Gorgeous in 1901 — Still Gorgeous

Posted in Bottineau, History, Main Street, Photos, Updates tagged , , , at 1:47 pm by stonebankblog

Here’s a photo of the Stone Bank when it was shiny and new!

OK. We know that this stone doesn’t shine. But we are aglow with pride that we got a digital scan of this photo. It’s the best picture of the Stone Bank that has surfaced, so far.

This picture is from “Bottineau Illustrated,” which was published in 1901, and your Stone Bank blogger trekked to the State Archives in Bismarck, where they have a “rare” copy of the book. This photo is actually from an ad in the promotional booklet.

We only had a photocopy of this image before, and the scan has much better detail. It also shows — what we suspected — that the 20-foot rear section (recently dismantled) was an addition. Our stone mason thinks it was added in the 1930s … and he is getting ready to put it back together again.  It just needs a nip and tuck (and some heavy lifting)  to look good as new.

The Stone Bank was built as Bottineau County Bank

The Stone Bank in 1901. It's a swell building, isn't it? Such good bone structure!
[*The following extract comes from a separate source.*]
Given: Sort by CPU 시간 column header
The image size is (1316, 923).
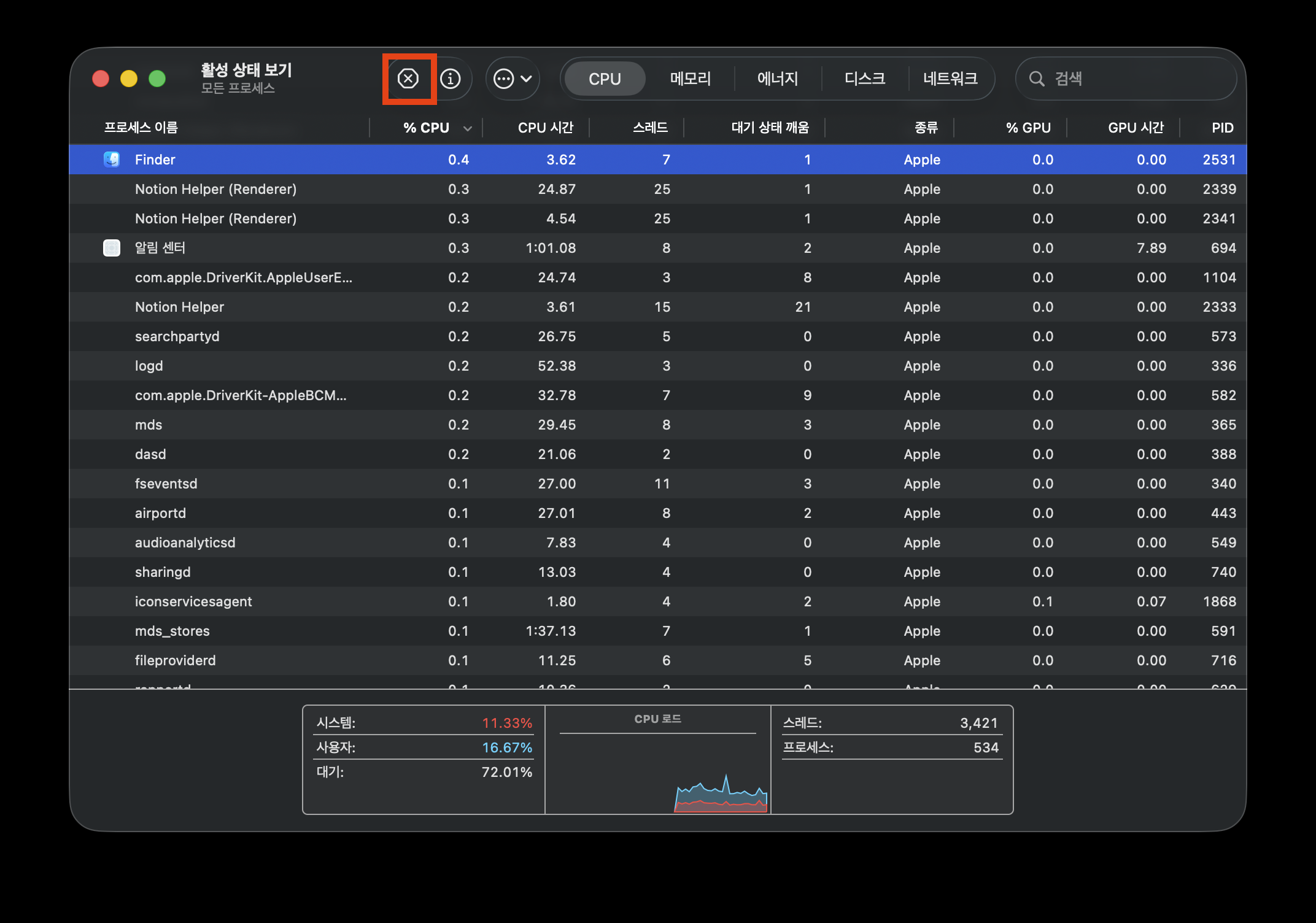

Also at the Archives, there is a box of records from the bank’s closure in 1923. The files holds details how the receiver tried to claw back money “lost” in the bank’s financial collapse. More posts on that are coming soon.
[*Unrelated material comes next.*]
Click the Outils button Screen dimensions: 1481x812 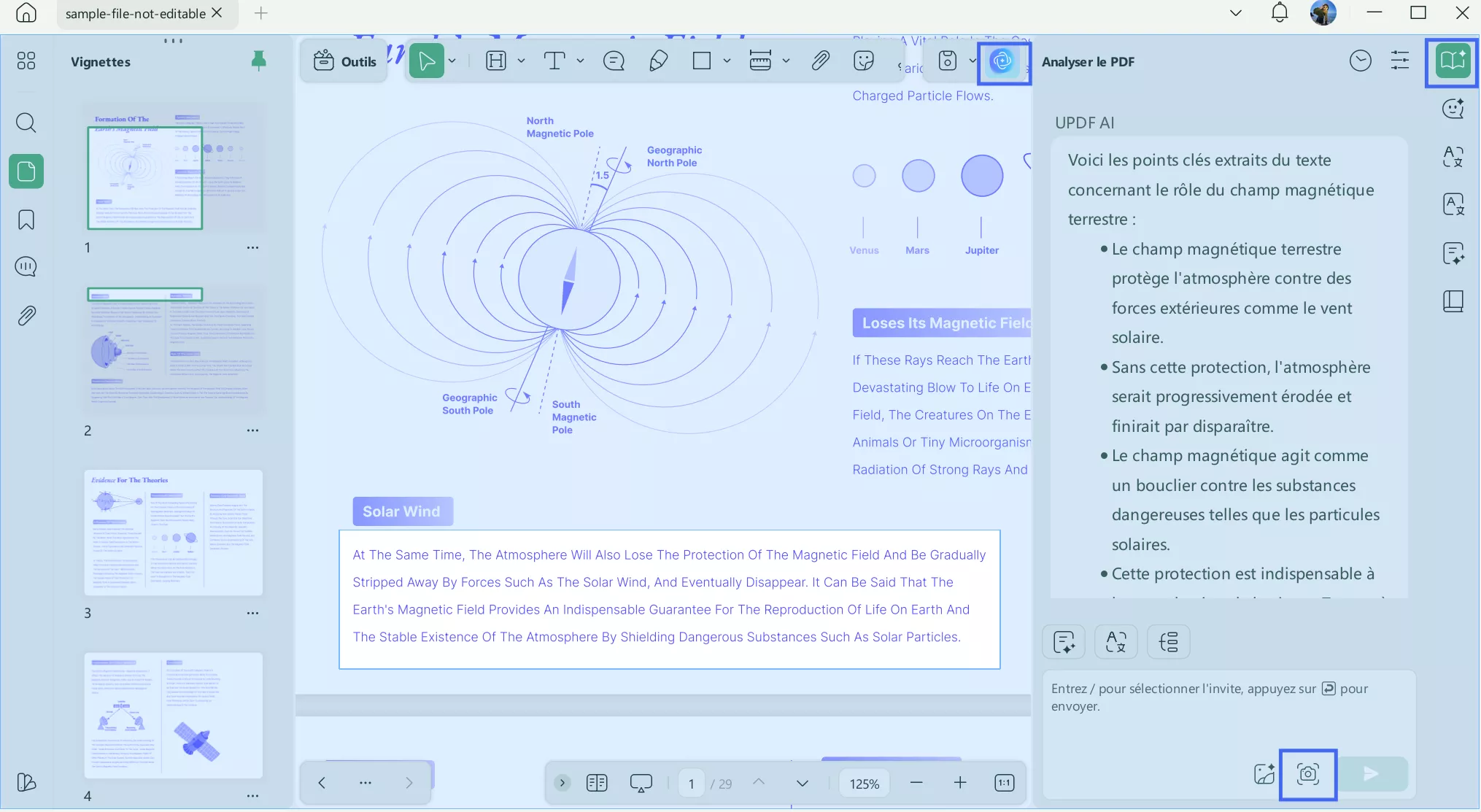click(344, 61)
In the meantime, let us bask in finding a great picture of Bottineau County’s FIRST bank and send good vibes to the effort to restore the building and find an adaptive re-use for it.

Did you like this post? Leave us a comment or a “like,” because it makes our day.

For more details on the Stone Bank Project, check out our website at



  1. Mark J said,

    You maybe have written this before – but where did the stone itself come from, where was it quarried?

  2. tuxedofiles said,

    Let me see if I understand. This is a photogravure of the original photo? You don’t have the original photo, I’m guessing. Was there any info identifying the two gentlemen at the door?

    I love this information. We think of this era as an information-packed time when people are finally able to live life to the fullest, but when you do dig into the past, it’s amazing how full life was back then.

    • You are right! We do NOT have the original photo. But the State Archives has an original copy of the booklet where the picture was used in an ad. For a small price, the Archives made a digital scan of that photo for us.
      Really, wouldn’t it be great if we knew the IDs of those swells standing on the front steps?
      I will post the full ad next, and my guess is that those are two of the men named in the ad.
      Thanks for your comment.

  3. Hi, Mark J;
    We don’t know for certain, but we believe the Stone Bank is built from rocks carried to ND by glaciers. There is an academic paper online about the Coghlan Castle in St. John, ND, that describes the stone used to construct that marvelous structure (also being restored).
    Here’s the link to that article:
    Because the Stone Bank and Coghlan Castle are only about 45 miles apart and the stones are remarkably similar, I believe our stone is the same type of glacial rock. The paper says it was carried from northern Manitoba. And what is a fact is that ND’s Turtle Mountains are a glacial deposit.
    Thanks for asking!

    • Mark J said,

      Thanks for the info – now I can see that better by looking at some of the “current” photos. One fine detail that I can see in this scanned image is that the mortar used on the field stone is very light (it really stands out). However, where the reddish stone at the corner and arches uses a mortar that must have been colored to match or blend with that stone. I wonder if that particular stone was quarried somewhere since it’s pretty uniform. It looks like that as tuckpointing was done in the more recent past, that standard gray was used everywhere. Ah, the details!

  4. You have a good eye! The red sandstone trim on the Stone Bank is NOT from North Dakota. Our stone mason thinks it came from a quarry “out East” and arrived by train in ND. Our architect, who visited the Stone Bank last week, marveled at the excellent craftsmanship on the bank’s alterations. She said that if she hadn’t seen the photos that she would think the addition was “original.” And our stone mason is a pro — we are sure it will look “original” when the back section is rebuilt!